• [SUPPLIED INFORMATION]
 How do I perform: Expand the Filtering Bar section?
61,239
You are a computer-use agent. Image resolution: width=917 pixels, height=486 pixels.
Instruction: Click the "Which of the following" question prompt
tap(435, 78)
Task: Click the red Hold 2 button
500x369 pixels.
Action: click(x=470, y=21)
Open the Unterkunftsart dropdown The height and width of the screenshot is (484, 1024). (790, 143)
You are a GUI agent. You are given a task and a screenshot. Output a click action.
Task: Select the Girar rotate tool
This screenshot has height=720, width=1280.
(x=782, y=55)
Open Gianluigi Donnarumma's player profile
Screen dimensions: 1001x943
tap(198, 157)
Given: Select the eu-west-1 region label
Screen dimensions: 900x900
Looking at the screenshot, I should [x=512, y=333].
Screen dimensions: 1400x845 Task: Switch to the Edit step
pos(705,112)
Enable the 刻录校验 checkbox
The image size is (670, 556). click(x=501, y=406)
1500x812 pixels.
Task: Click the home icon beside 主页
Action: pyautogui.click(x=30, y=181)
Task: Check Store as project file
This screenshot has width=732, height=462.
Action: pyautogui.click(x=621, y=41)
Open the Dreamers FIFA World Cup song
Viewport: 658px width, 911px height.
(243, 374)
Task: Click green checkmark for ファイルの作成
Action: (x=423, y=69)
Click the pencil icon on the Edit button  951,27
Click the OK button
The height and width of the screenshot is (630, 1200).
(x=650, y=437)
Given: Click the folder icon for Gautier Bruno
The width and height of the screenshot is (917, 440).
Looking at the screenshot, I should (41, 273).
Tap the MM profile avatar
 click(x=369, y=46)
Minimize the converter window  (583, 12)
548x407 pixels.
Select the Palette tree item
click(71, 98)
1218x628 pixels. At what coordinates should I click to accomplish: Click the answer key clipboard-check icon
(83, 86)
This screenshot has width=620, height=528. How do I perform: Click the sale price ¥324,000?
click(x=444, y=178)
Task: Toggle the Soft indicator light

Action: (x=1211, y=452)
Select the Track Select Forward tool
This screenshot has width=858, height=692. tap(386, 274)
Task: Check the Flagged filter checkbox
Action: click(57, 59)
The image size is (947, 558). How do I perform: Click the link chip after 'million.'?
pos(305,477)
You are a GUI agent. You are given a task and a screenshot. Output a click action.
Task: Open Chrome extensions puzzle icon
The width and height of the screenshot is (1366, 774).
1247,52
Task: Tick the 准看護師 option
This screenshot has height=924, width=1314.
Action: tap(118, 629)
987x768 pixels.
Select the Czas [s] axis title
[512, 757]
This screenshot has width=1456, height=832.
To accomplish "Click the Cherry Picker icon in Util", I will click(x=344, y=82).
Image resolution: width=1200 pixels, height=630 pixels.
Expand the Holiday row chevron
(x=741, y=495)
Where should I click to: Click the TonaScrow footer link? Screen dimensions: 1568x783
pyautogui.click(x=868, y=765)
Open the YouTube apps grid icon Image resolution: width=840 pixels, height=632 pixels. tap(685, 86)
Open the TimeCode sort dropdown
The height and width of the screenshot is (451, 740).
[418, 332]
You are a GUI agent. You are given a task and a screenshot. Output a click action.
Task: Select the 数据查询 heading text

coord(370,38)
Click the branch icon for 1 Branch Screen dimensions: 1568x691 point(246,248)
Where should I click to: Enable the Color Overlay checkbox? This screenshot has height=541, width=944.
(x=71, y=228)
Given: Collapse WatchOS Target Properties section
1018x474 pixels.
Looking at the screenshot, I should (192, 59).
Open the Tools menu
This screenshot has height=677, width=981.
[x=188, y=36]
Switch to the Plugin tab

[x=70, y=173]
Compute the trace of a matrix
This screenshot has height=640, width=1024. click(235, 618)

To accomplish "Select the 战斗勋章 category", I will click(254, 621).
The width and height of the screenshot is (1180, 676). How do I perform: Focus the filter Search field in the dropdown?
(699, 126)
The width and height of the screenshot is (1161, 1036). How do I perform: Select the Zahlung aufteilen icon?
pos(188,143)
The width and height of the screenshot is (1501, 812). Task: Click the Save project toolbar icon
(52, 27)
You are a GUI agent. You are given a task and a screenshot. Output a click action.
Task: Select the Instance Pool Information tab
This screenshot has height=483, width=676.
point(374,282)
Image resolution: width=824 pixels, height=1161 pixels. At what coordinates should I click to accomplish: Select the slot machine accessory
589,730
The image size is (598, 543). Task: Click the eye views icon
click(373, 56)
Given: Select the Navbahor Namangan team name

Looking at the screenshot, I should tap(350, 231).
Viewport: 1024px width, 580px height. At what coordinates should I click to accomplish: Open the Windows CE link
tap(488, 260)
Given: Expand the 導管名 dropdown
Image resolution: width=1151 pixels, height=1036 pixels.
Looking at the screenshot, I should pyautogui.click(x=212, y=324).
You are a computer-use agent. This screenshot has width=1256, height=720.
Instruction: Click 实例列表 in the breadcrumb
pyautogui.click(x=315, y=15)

• [DIRECTIONS]
Please copy each record shown above exactly.

• [SOLUTION TO THIS EXERCISE]
 How do I perform: Expand the Filtering Bar section?
61,239
You are a computer-use agent. Image resolution: width=917 pixels, height=486 pixels.
Instruction: Click the "Which of the following" question prompt
tap(435, 78)
Task: Click the red Hold 2 button
500x369 pixels.
Action: click(x=470, y=21)
Open the Unterkunftsart dropdown The height and width of the screenshot is (484, 1024). (790, 143)
You are a GUI agent. You are given a task and a screenshot. Output a click action.
Task: Select the Girar rotate tool
This screenshot has height=720, width=1280.
(x=782, y=55)
Open Gianluigi Donnarumma's player profile
Screen dimensions: 1001x943
tap(198, 157)
Given: Select the eu-west-1 region label
Screen dimensions: 900x900
Looking at the screenshot, I should [x=512, y=333].
Screen dimensions: 1400x845 Task: Switch to the Edit step
pos(705,112)
Enable the 刻录校验 checkbox
The image size is (670, 556). click(x=501, y=406)
1500x812 pixels.
Task: Click the home icon beside 主页
Action: pyautogui.click(x=30, y=181)
Task: Check Store as project file
This screenshot has width=732, height=462.
Action: pyautogui.click(x=621, y=41)
Open the Dreamers FIFA World Cup song
Viewport: 658px width, 911px height.
(243, 374)
Task: Click green checkmark for ファイルの作成
Action: (x=423, y=69)
Click the pencil icon on the Edit button  951,27
Click the OK button
The height and width of the screenshot is (630, 1200).
(x=650, y=437)
Given: Click the folder icon for Gautier Bruno
The width and height of the screenshot is (917, 440).
Looking at the screenshot, I should (41, 273).
Tap the MM profile avatar
 click(x=369, y=46)
Minimize the converter window  (583, 12)
548x407 pixels.
Select the Palette tree item
click(71, 98)
1218x628 pixels. At what coordinates should I click to accomplish: Click the answer key clipboard-check icon
(83, 86)
This screenshot has width=620, height=528. How do I perform: Click the sale price ¥324,000?
click(x=444, y=178)
Task: Toggle the Soft indicator light

Action: (x=1211, y=452)
Select the Track Select Forward tool
This screenshot has width=858, height=692. tap(386, 274)
Task: Check the Flagged filter checkbox
Action: click(57, 59)
The image size is (947, 558). How do I perform: Click the link chip after 'million.'?
pos(305,477)
You are a GUI agent. You are given a task and a screenshot. Output a click action.
Task: Open Chrome extensions puzzle icon
The width and height of the screenshot is (1366, 774).
1247,52
Task: Tick the 准看護師 option
This screenshot has height=924, width=1314.
Action: tap(118, 629)
987x768 pixels.
Select the Czas [s] axis title
[512, 757]
This screenshot has width=1456, height=832.
To accomplish "Click the Cherry Picker icon in Util", I will click(x=344, y=82).
Image resolution: width=1200 pixels, height=630 pixels.
Expand the Holiday row chevron
(x=741, y=495)
Where should I click to: Click the TonaScrow footer link? Screen dimensions: 1568x783
pyautogui.click(x=868, y=765)
Open the YouTube apps grid icon Image resolution: width=840 pixels, height=632 pixels. tap(685, 86)
Open the TimeCode sort dropdown
The height and width of the screenshot is (451, 740).
[418, 332]
You are a GUI agent. You are given a task and a screenshot. Output a click action.
Task: Select the 数据查询 heading text

coord(370,38)
Click the branch icon for 1 Branch Screen dimensions: 1568x691 point(246,248)
Where should I click to: Enable the Color Overlay checkbox? This screenshot has height=541, width=944.
(x=71, y=228)
Given: Collapse WatchOS Target Properties section
1018x474 pixels.
Looking at the screenshot, I should (192, 59).
Open the Tools menu
This screenshot has height=677, width=981.
[x=188, y=36]
Switch to the Plugin tab

[x=70, y=173]
Compute the trace of a matrix
This screenshot has height=640, width=1024. click(235, 618)

To accomplish "Select the 战斗勋章 category", I will click(254, 621).
The width and height of the screenshot is (1180, 676). How do I perform: Focus the filter Search field in the dropdown?
(699, 126)
The width and height of the screenshot is (1161, 1036). How do I perform: Select the Zahlung aufteilen icon?
pos(188,143)
The width and height of the screenshot is (1501, 812). Task: Click the Save project toolbar icon
(52, 27)
You are a GUI agent. You are given a task and a screenshot. Output a click action.
Task: Select the Instance Pool Information tab
This screenshot has height=483, width=676.
point(374,282)
Image resolution: width=824 pixels, height=1161 pixels. At what coordinates should I click to accomplish: Select the slot machine accessory
589,730
The image size is (598, 543). Task: Click the eye views icon
click(373, 56)
Given: Select the Navbahor Namangan team name

Looking at the screenshot, I should tap(350, 231).
Viewport: 1024px width, 580px height. At what coordinates should I click to accomplish: Open the Windows CE link
tap(488, 260)
Given: Expand the 導管名 dropdown
Image resolution: width=1151 pixels, height=1036 pixels.
Looking at the screenshot, I should pyautogui.click(x=212, y=324).
You are a computer-use agent. This screenshot has width=1256, height=720.
Instruction: Click 实例列表 in the breadcrumb
pyautogui.click(x=315, y=15)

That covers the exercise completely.